A zero-dollar, no-admission settlement is exactly what a private equity owner with a valuation to protect would want. An admission of price-fixing on the core product is a permanent stain on the asset; a behavioral consent decree is a footnote you can market around. And the market believed it. In June 2025, at the peak of the litigation, Thoma Bravo closed its largest fund ever, $34.4 billion across three vehicles, bringing its assets under management to roughly $181 billion. Bloomberg reported in April 2026 that RealPage's earnings actually improved at the end of 2025, settlement and all. Thoma Bravo partner Scott Crabill sits on RealPage's board. So the First Amendment lawsuits are moat maintenance: every city ban that holds closes off a market, and every one a court strikes down reopens it. The litigation is protecting the asset Thoma Bravo paid $10.2 billion for.
And the renters? There's no mechanism in the DOJ settlement for any of them to get paid. The separate landlord class-action settlements have now crossed $218 million across more than two dozen defendants. Run the math: 4.2 million units paying that monthly markup comes to roughly $2.67 billion a year in above-market rent. The landlords settled for less than a tenth of a single year's estimated overcharge, and RealPage itself paid nothing in those cases.

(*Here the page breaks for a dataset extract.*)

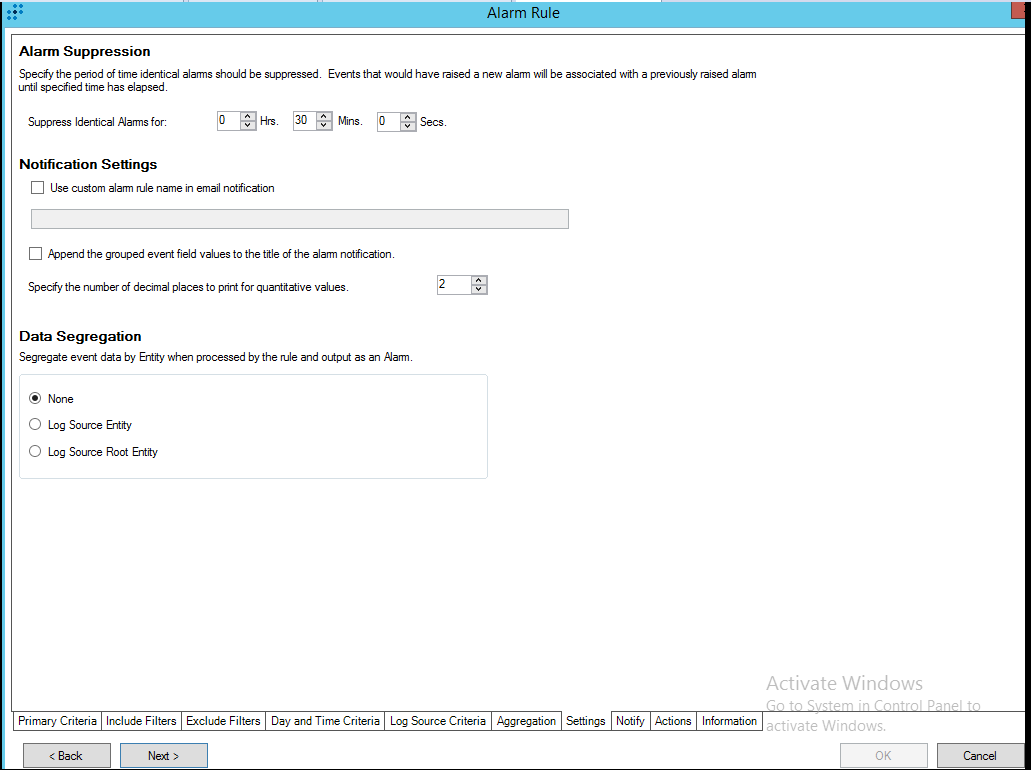1031x770 pixels.
Task: Open the Include Filters tab
Action: (141, 721)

Two Arms of the Same Government, Two Answers
The pattern here is cleaner than the usual corporate-accountability story. Normally the company says one thing and the documents say another, and the job is to find the gap. This time the gap runs between two arms of the same government: the DOJ closed the case as if the question were settled, and then the FTC's conference economists and the White House CEA published numbers showing the cost was real and ongoing. One branch walked away while the other quantified exactly what walking away cost.
The Question No Court Has Answered Yet
For the DOJ, November 2025 was the end. For RealPage, it was the opening of a much bigger fight, where the goal isn't to prove the algorithm is legal but to make the question of legality something no city council or state legislature is allowed to ask.
So the real test isn't the consent decree that's already signed. It's whether a single federal judge decides that a number on a screen telling a landlord to raise the rent is the kind of speech the First Amendment was written to protect. If one does, every ban from San Francisco to New York becomes a dead letter, and the $53 you may already be paying becomes the price of a market nobody is allowed to close.